EXTRAIT DU DOCUMENT -
——————————
La dictature des mots

«Je suis stupéfait de constater le nombre de pourquoi il y a à l’écriture d’un livre.» Voilà une citation qu’il serait facile d’attribuer à l’auteur de Dans un avion pour Caracas, plutôt qu’à son narrateur. Et avec ce nouveau roman de Charles Dantzig, il serait intéressant d’ajouter: «Je suis stupéfait du nombre de thèmes qui peuvent tenir dans un bouquin de 299 pages.» Les mauvaises langues parleront d’un fourre-tout déroutant. J’ai préféré y voir un récit étonnamment mûr et complet, comme la vie qui y est racontée.

Le prétexte: un voyage en avion, du décollage à l’atterrissage. Le narrateur se rend à Caracas pour y rejoindre un grand ami qui est allé écrire sur le dictateur Hugo Chavez. Sauf qu’il est rarement question du présent voyage, mais plutôt des souvenirs qu’a ce narrateur de son ami. De ses souvenirs, mais aussi des nombreuses théories et réflexions de Xabi (cet ami) qui est loin d’être le dernier des cons. Au fil des anecdotes racontées, on découvre ce fantastique personnage, philologue et écrivain qui a quelque chose de brillant à dire sur absolument tout ce à quoi vous pourriez penser.
——————————
DONNÉES À ANALYSER -
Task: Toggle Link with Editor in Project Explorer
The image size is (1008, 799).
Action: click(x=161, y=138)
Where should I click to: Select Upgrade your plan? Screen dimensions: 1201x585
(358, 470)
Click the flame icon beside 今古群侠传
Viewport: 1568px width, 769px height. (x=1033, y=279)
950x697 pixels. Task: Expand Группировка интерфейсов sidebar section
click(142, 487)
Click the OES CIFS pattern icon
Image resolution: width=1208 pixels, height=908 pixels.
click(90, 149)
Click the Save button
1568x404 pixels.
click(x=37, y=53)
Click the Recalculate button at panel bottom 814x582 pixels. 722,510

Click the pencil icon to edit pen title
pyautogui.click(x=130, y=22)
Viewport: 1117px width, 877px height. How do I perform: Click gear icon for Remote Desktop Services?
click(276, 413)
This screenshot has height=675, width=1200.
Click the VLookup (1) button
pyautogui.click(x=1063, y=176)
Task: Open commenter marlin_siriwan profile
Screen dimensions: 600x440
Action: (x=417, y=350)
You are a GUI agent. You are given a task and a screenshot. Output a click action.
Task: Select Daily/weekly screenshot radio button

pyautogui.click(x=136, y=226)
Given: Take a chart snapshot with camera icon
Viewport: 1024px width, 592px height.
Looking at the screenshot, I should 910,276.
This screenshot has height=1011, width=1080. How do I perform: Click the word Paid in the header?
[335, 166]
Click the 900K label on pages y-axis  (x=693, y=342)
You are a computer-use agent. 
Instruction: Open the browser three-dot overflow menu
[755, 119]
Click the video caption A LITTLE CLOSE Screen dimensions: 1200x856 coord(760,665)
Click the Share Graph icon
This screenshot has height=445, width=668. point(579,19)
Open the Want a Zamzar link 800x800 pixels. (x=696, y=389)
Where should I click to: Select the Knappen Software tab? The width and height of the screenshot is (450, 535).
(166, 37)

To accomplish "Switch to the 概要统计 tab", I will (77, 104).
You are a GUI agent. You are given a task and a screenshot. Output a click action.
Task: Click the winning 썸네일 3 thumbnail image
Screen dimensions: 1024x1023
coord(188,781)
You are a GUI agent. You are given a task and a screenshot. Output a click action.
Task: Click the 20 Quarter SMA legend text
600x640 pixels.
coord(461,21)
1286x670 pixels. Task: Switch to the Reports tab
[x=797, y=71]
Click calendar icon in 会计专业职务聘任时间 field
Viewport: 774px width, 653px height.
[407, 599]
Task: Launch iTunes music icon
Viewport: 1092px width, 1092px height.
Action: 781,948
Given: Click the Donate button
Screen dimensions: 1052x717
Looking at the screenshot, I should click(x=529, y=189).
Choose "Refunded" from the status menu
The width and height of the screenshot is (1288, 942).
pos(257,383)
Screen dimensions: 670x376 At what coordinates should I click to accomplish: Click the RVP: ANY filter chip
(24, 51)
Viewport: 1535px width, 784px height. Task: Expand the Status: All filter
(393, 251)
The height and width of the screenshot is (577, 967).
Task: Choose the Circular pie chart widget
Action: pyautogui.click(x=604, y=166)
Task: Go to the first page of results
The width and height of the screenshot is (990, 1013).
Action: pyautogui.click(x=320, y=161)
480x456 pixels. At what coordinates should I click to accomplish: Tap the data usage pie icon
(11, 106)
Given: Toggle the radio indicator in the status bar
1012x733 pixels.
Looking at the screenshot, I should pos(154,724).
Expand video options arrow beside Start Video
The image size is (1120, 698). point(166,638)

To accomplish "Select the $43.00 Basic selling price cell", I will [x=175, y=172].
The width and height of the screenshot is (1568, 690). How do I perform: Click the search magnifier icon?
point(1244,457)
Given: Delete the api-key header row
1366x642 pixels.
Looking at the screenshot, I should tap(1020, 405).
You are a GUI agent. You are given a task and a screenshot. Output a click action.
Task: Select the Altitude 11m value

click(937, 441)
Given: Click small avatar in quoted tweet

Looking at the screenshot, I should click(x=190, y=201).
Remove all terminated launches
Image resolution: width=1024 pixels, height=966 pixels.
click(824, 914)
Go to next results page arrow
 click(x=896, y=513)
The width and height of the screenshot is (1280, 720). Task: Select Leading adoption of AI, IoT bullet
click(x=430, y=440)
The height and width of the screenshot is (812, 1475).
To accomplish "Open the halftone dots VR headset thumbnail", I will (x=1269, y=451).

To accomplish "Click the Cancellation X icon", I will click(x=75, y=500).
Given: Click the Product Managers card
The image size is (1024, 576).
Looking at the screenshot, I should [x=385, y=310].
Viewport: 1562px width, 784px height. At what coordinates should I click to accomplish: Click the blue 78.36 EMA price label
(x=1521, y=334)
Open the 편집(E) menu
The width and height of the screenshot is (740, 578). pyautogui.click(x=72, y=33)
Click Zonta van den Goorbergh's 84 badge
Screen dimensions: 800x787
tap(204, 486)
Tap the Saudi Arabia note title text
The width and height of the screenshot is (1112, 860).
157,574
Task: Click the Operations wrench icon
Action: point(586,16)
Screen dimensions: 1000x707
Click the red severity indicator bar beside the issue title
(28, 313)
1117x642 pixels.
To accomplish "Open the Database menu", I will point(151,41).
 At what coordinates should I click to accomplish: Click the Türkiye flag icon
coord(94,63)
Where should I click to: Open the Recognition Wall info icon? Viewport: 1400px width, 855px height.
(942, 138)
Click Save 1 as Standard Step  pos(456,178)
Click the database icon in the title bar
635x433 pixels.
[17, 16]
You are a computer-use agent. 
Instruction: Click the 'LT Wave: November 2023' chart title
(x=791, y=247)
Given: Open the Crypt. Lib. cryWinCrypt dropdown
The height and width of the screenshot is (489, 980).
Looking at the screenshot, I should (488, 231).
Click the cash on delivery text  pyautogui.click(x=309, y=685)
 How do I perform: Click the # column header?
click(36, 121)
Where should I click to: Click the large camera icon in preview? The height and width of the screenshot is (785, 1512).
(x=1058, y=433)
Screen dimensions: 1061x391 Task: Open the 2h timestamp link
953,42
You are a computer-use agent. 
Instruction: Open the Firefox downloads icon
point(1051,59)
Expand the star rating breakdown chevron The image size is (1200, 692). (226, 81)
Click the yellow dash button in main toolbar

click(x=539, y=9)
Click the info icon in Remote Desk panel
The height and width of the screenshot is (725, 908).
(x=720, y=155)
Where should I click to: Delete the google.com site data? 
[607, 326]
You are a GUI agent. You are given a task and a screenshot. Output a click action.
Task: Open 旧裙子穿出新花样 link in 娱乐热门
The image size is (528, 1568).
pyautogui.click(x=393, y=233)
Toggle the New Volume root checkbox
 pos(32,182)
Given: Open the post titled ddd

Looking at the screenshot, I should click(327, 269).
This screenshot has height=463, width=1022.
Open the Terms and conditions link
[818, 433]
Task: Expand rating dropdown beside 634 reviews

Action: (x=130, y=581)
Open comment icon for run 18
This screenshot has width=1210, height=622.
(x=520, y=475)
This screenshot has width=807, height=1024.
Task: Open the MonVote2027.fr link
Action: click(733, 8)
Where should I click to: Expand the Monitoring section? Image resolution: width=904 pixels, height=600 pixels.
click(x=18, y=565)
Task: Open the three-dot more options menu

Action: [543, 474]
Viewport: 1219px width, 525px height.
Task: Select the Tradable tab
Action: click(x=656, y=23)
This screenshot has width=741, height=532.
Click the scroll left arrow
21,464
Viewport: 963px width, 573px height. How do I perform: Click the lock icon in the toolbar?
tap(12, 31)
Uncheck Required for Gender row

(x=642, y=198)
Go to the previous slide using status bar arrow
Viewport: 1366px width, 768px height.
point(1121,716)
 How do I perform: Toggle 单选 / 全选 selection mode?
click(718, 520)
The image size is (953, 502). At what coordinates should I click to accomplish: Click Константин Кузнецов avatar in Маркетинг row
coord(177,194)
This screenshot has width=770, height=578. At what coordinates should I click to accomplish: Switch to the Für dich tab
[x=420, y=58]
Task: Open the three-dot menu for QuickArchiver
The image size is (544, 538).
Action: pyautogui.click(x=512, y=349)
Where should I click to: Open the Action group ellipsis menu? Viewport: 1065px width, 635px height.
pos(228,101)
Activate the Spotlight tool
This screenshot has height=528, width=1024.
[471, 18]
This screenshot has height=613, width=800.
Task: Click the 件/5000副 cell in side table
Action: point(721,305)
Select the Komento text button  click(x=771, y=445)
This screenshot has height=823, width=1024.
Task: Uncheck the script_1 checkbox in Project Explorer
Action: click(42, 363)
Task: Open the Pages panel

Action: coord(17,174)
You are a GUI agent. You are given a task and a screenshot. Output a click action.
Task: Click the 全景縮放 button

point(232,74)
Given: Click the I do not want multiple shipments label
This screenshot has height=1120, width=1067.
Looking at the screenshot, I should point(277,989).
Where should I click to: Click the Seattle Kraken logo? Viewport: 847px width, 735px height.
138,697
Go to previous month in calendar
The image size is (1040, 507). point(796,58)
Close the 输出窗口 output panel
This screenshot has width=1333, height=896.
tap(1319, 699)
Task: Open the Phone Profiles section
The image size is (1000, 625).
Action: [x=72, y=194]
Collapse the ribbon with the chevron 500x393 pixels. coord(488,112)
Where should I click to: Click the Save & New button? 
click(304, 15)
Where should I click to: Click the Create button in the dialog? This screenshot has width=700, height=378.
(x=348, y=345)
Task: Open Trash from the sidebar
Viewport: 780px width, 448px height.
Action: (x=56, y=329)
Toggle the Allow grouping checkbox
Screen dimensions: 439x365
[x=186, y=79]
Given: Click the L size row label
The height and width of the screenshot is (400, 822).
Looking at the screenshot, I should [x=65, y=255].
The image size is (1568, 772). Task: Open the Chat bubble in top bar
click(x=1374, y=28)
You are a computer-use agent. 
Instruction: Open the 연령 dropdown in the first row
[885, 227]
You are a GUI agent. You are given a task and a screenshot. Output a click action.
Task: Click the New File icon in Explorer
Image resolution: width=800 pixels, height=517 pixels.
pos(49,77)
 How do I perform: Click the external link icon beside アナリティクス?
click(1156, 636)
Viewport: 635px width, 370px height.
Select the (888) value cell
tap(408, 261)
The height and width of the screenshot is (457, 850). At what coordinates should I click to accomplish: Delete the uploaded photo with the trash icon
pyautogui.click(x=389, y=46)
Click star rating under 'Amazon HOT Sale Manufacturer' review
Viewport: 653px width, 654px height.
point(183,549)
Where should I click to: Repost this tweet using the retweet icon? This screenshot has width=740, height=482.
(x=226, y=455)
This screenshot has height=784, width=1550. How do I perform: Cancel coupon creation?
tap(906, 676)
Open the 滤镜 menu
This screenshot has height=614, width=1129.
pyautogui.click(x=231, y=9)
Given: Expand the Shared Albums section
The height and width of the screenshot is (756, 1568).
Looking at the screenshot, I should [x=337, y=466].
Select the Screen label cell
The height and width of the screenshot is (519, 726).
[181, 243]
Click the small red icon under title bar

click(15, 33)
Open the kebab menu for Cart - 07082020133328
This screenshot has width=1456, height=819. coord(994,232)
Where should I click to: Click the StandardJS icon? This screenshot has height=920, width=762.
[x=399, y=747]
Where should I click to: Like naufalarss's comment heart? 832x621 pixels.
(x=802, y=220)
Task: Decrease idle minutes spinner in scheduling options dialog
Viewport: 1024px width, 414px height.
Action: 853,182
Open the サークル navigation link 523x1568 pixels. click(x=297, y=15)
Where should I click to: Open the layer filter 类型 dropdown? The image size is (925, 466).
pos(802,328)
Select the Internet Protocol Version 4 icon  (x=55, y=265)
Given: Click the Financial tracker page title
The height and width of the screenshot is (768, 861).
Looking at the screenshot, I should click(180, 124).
——————————
CONSIGNES À SUIVRE -
1) D'après la critique du roman Dans un avion pour Caracas, dans quel but le narrateur se rend-il à Caracas ?
2) Rédigez la suite de la critique du roman de Charles Dantzig, à partir de la fin de l'extrait.

PROBLÈMES RÉSOLUS -
1) Il va y rejoindre un grand ami, Xabi, parti écrire sur le dictateur Hugo Chavez.

2)
Dantzig nous étonne à chaque page. Il fait preuve de tant de brio qu’on a envie de souligner chacune des phrases (si vous avez aussi cette manie/maladie). À travers les écrits fictifs de Xabi, on est porté à réfléchir sur le langage, à l’importance que nous accordons aux mots et à leur pouvoir. Il disserte avec une éloquence effroyablement efficace sur la dictature, l’amour, l’amitié, la perception de l’intellectualisme et une foule d’autres thématiques apparemment incompatibles au sein d’un même ouvrage. Il emploie des procédés formels contemporains comme l’ajout d’illustrations dans le texte et pousse même l’audace jusqu’à relater une relation amoureuse par le biais de SMS.

Franchement, je n’avais rien lu de si bon et d’original depuis un bon moment. Dantzig nous prouve encore une fois qu’il n’est pas qu’un éditeur au flair remarquable (chez Grasset) ou un essayiste de talent. Il est aussi un poète et un romancier à découvrir le plus rapidement possible. À lire absolument, si vos souvenirs, comme les miens, ne suffisent pas à occuper votre esprit pendant un long voyage en avion. Ou plusieurs petits dans un métro bondé.

Dans un avion pour Caracas, Charles Dantzig, Grasset, 2011, 299 p.